Like with $k$-nn, need a distance metric
* To determine how close instances so we can form clusters
* We'll use Euclidean distance

## Centroids
A centroid is the point in the center of a cluster. Using Euclidean distances, a cluster's centroid is its "average point" ...
* Specifically: each attribute value of the centroid is the average of the corresponding attribute value of the points in the cluster

### Lab Task 2
On paper, plot the following points of a cluster and plot its centroid (center point AKA average point of a cluster).

|att1 |att2|
|-|-|
|3 |4|
|6 |2|
|2 |1|
|5 |5|


## $k$-Means clustering algorithm
1. Pick a value of $k$
1. Select $k$ objects (arbitrarily) to use as initial centroids
1. Assign each instance to the cluster of its nearest centroid
1. Recalculate the centroids for the $k$ clusters
1. Repeat Steps 3-4 until the centroids no longer move (change)

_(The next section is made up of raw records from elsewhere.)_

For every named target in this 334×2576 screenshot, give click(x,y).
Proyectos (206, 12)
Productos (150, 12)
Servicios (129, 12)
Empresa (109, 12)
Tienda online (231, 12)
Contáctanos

Note that the resulting clusters depend on initial instances used as centroids
* e.g., starting with different instances can change the outcome
* One approach is to randomly pick $k$ instances as centroids

Q: What happens when $k$ = 1?
* We end up with only one cluster!

Q: What happens when $k = n$ for $n$ the number of instances?
* We end up with 1 cluster per instance (so, the original dataset)!


  
Why clustering?
* For prediction (e.g., determine instance's cluster, using voting)
* For data reduction (reduce dataset to one instance per cluster)
* For basic similarity search (e.g., find similar movies)
* For data exploration

## Lab Task 3
Consider the following dataset consisting of nine two-dimensional data points. A (5,8), B (8,4), C (6,3), D (1,9), E (9,7), F (4,10), G (3,5), H (2,4), I (8,2). Use the k-means clustering algorithm to group these data points into clusters.


## Cluster Quality
The quality of the cluster is given by an "objective function"
* i.e., a function we want to minimize (in this case)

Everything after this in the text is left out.